This program uses the following configuration files
./roundtrip-config/blacklist.txt
is a list of files known to cause a segfault,
which are normally ones generated, particularly by alex
and happy
.
,.roundtrip-config/knownfailures.txt
is a list of files that fail
to roundtrip, but cannot be fixed. Examples of these are ones that
use CPP to #define
a constant which is used in the code. Because
of the way ghc-exactprint
manages CPP, this results in both the
defined name and its value to appear in the output.
It generates the following state files and output
./roundtrip-work/cpp.txt
- Keeps track of files that fail to parse
because of having CPP in them.
./roundtrip-work/pfail.txt
- Keeps track of files that fail to
parse for any other reason.
./roundtrip-work/failed.txt
- A list of files that parsed properly
but could not be reproduced. It is used to re-run failures once the
code is updated to fix the problem.
./roundtrip-work/processed.txt
- Keeps track of files that have
already been processed, whether they pass or fail.
./roundtrip-work/roundtrip.log
- A log of files as they are
processed. This is written and flushed immediately prior to
attempting to process the file.

> Data block:
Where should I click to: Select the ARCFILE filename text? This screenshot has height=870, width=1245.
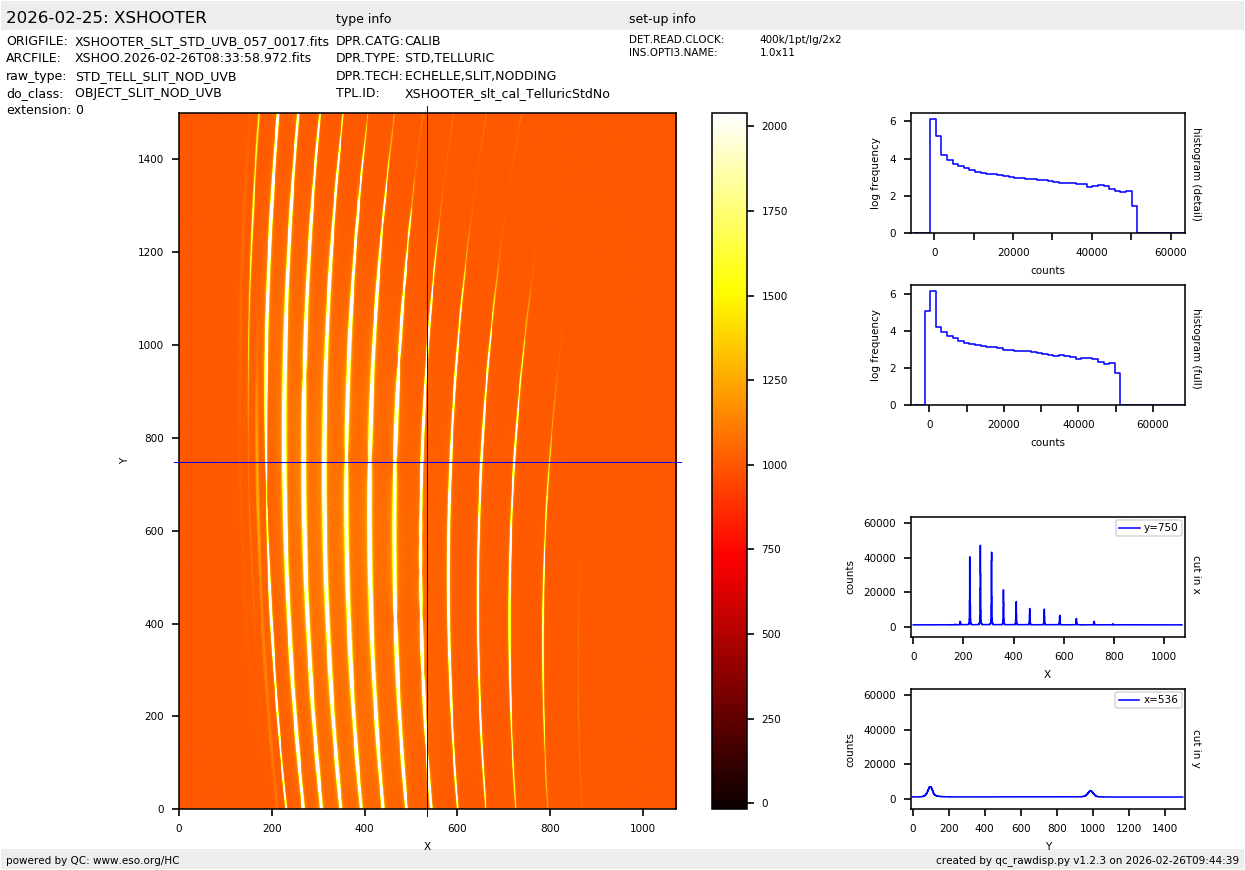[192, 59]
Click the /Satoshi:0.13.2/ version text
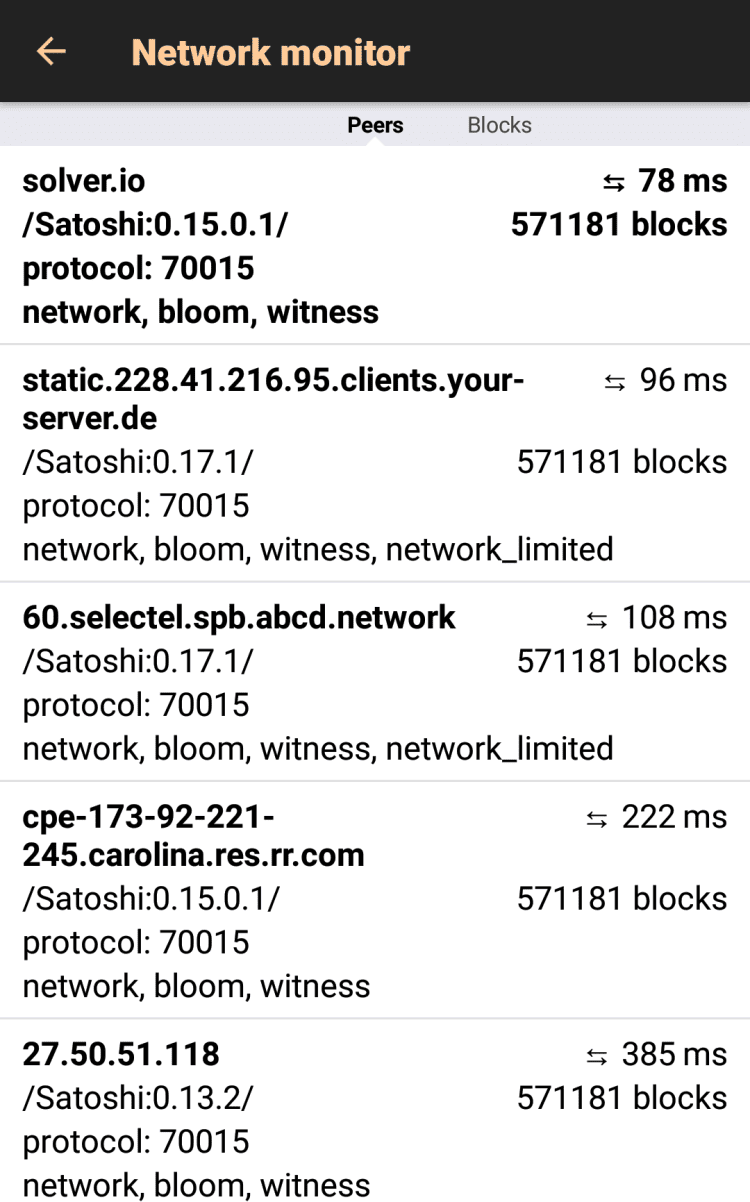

> Jobs:
[1] Translate this sentence from the roundtrip tool text into Spanish: "It is used to re-run failures once the code is updated to fix the problem."
[2] From the roundtrip tool text, extract the stretch from "It generates the" through "any other reason." word for word.
The data come from a different source than the text.

> Problem solutions:
[1] Se utiliza para volver a ejecutar los fallos una vez que el código se actualiza para corregir el problema.

[2]
It generates the following state files and output
./roundtrip-work/cpp.txt
- Keeps track of files that fail to parse
because of having CPP in them.
./roundtrip-work/pfail.txt
- Keeps track of files that fail to
parse for any other reason.